Perang Salib dibagi ke dalam tiga periode,
yaitu periode pertama yang disebut sebagai periode penaklukkan. Kemudian
periode kedua yang disebut dengan periode reaksi umat Islam dan yang terakhir adalah
periode ketiga disebut dengan periode kehancuran.
Keuntungan perang salib bagi eropa adalah menambah lapangan perdagangan,
menambah kesenian, dan penemuan penting. Umat islam berhasil mempertahankan
daerahnya dari tentara salib namun kerugian mereka sangat besar kerugian itu
mengakibatkan kekuatan politik umat islam menjadi lemah.
Ada beberapa
peninggalan dan dampak yang diakibatkan hasil dari Perang Salib ini.
Diantaranya adalah sebagai berikut:
- Politik dan budaya yang sangat berpengaruh pada masa abad pertengahan Eropa yang dikenal dengan istilah Renaissance.
- Dengan mengenalnya perdagangan yang dilakukan oleh kaum muslimin, berpengaruh pesat terhadap sistem perdagangan Eropa. Mereka bias menemukan hal-hal yang sebelumnya belum pernah mereka temukan.
- Kemajuan dibidang berperangnya juga merupakan salah satu dampak peperangan ini.
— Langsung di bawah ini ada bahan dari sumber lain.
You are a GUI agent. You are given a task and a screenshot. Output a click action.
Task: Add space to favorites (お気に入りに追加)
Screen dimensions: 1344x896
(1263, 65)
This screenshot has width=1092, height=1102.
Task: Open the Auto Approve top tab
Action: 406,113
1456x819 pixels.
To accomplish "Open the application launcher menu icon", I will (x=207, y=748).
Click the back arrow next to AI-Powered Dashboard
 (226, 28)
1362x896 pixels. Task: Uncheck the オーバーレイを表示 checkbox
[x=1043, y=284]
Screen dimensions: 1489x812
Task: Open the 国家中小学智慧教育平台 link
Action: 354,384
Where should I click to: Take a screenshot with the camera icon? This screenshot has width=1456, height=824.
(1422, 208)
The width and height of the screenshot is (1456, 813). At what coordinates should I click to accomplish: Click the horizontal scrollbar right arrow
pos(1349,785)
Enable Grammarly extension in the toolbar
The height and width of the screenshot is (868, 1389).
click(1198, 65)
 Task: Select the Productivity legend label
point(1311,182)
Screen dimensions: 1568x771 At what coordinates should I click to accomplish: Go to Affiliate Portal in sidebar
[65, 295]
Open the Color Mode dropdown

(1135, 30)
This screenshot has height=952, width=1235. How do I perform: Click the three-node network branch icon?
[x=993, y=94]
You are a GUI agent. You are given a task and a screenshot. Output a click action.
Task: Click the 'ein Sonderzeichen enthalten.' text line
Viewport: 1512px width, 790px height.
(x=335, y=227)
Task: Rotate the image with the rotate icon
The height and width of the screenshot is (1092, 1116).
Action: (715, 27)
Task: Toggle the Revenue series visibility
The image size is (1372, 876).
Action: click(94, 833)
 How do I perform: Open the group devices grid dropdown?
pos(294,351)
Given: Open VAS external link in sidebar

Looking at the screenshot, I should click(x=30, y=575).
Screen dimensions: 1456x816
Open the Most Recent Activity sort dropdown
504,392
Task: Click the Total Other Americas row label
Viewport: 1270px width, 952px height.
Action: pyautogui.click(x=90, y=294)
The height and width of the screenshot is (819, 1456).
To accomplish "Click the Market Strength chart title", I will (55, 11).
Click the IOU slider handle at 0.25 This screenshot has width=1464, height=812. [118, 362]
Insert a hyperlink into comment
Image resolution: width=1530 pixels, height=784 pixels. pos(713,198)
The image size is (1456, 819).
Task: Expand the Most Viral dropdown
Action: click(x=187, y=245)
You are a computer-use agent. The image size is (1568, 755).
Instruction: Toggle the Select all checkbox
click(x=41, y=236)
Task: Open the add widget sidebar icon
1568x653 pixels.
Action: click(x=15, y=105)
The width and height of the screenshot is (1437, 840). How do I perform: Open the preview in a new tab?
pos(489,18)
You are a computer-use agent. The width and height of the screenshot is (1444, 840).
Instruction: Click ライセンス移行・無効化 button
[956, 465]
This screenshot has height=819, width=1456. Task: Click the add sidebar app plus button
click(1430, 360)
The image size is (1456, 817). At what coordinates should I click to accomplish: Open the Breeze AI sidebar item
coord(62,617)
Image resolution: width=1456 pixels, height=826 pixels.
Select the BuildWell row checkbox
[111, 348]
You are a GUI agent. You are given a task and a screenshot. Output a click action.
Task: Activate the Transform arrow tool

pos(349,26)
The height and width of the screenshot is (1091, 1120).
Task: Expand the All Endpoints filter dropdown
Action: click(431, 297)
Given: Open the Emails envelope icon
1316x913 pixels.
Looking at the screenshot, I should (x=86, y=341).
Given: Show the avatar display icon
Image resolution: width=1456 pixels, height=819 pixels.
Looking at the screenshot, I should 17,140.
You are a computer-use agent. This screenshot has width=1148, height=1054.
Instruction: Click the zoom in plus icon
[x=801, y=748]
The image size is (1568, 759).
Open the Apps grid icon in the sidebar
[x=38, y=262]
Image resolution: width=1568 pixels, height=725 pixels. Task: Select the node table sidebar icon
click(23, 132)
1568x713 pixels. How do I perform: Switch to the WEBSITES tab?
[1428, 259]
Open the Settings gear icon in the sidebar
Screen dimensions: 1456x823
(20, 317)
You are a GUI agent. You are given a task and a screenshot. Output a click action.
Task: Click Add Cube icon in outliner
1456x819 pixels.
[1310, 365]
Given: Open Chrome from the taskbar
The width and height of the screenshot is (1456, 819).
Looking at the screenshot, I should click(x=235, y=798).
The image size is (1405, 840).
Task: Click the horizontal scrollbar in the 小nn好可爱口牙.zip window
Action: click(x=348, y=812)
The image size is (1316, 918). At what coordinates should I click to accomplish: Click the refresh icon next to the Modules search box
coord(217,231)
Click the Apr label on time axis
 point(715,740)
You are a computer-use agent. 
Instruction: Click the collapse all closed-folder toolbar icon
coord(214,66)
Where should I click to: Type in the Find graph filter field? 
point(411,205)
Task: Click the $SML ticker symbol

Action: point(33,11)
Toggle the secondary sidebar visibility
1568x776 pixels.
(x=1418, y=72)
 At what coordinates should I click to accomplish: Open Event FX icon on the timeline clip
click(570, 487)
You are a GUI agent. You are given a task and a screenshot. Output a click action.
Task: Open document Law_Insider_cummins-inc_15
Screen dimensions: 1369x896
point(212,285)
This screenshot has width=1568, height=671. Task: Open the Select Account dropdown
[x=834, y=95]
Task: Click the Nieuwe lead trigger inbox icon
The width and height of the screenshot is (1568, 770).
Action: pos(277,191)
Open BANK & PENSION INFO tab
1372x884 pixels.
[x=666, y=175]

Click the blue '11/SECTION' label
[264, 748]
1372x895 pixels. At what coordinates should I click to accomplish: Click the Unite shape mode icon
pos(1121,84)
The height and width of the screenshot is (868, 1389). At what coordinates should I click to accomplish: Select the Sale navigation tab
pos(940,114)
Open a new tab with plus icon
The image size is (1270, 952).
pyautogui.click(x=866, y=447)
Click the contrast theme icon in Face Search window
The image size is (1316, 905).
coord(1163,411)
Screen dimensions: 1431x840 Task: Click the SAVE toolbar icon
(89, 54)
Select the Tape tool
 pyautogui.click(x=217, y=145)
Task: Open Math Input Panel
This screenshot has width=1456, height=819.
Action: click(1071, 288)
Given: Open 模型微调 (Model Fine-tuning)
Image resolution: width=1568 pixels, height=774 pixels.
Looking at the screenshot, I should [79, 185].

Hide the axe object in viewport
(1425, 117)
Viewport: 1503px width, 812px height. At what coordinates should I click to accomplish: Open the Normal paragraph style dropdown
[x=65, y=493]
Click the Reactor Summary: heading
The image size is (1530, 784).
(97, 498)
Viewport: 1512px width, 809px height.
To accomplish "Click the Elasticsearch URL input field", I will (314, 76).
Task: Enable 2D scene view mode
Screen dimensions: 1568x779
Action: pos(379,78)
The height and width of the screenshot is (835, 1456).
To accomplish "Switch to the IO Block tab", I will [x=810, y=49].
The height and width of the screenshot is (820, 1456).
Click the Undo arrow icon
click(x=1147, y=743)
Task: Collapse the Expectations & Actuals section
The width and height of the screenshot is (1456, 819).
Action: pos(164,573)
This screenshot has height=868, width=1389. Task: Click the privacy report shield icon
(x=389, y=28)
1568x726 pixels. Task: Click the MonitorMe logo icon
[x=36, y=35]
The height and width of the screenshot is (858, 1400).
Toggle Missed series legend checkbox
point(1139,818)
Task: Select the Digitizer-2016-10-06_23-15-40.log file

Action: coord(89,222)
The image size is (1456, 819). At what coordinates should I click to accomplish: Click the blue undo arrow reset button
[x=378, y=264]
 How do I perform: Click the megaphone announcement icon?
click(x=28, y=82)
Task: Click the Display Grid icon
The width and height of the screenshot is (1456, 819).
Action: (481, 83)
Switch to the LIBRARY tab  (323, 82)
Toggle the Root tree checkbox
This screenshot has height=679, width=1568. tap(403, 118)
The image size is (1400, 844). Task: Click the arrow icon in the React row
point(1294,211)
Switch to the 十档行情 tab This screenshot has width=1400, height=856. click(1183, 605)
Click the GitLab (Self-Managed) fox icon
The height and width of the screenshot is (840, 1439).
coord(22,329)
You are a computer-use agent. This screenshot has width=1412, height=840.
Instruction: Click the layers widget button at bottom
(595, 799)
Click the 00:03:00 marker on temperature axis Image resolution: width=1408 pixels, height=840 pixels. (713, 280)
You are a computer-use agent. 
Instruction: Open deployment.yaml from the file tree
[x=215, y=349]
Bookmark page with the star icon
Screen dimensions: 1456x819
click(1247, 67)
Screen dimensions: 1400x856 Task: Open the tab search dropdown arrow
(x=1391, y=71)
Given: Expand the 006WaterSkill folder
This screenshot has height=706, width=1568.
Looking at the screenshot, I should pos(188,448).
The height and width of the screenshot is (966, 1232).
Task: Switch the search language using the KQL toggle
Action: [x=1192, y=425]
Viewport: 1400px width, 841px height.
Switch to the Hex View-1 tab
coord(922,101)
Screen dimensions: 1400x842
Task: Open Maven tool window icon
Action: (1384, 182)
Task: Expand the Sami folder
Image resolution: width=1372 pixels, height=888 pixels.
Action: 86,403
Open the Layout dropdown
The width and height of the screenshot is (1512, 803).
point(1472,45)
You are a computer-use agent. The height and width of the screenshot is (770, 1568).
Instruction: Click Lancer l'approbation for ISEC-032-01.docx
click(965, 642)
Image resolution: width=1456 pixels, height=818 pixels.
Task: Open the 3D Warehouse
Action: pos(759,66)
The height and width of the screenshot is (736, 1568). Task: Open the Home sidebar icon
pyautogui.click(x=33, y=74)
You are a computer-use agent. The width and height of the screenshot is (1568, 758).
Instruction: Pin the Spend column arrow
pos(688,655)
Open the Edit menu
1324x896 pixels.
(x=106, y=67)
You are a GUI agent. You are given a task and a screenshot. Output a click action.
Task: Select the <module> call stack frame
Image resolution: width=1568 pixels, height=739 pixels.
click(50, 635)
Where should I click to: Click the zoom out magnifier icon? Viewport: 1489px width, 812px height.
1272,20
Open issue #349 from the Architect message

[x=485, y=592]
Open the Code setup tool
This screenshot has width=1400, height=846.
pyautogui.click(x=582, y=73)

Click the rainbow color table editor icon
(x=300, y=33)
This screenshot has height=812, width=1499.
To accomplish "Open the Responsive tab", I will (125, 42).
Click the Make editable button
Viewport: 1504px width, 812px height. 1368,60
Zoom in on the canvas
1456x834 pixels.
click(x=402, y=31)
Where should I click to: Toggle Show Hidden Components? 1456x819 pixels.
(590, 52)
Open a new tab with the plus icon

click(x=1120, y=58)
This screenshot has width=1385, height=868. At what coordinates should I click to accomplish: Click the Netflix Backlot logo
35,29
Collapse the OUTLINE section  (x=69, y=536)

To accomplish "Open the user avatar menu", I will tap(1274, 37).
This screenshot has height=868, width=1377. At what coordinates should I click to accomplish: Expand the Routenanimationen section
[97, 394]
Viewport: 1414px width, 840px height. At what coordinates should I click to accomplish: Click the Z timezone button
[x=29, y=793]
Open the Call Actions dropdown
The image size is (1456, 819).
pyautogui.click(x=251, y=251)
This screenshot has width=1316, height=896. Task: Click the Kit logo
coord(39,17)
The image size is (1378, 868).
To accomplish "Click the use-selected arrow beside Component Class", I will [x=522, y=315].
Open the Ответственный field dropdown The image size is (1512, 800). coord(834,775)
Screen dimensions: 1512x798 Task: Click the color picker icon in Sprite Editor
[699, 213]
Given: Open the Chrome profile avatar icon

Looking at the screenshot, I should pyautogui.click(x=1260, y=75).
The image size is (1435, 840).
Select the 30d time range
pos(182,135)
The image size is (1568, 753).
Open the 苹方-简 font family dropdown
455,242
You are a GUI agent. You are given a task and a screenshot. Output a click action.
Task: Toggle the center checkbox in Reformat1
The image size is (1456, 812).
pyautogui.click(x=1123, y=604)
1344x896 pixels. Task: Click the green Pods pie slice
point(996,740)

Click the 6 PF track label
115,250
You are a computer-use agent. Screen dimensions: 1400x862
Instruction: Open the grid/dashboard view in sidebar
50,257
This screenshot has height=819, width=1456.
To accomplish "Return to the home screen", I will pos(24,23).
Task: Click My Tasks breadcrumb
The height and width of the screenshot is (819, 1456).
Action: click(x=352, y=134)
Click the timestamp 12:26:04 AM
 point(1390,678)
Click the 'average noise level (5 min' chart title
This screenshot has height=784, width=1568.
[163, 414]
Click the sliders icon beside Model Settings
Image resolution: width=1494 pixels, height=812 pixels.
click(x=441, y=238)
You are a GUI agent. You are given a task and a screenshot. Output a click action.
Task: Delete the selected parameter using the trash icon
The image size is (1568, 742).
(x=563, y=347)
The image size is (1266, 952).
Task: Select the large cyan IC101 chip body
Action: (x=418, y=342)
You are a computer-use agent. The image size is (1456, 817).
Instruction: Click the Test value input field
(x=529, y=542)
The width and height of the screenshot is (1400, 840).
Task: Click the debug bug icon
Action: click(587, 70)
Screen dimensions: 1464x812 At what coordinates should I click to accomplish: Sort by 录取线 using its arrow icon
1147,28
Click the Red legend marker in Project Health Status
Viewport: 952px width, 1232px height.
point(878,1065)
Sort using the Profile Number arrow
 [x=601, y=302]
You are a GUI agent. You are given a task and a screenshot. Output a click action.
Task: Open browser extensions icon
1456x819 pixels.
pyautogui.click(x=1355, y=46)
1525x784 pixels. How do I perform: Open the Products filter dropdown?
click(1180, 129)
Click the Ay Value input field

Orang-orang Kristen Eropa pada khususnya mengetahui bagaimana caranya berperang, seperti menunggang kuda, cara menyemangati ketika berperang, dan sebagainya.
DAFTAR PUSTAKA
Maslani dan Ratu Suntiah. 2010. Sejarah
Peradapan Islam. Bandung: CV. Insan Mandiri.
Supriyadi, Dedi. 2008. Sejarah Peradaban
Islam. Bandung: CV. Pustaka Setia.
Yatim, Badri. 2008. Sejarah Peradapan Islam
(Dirasah Islamiah II). Jakarta: PT Raja Grafinda Persada.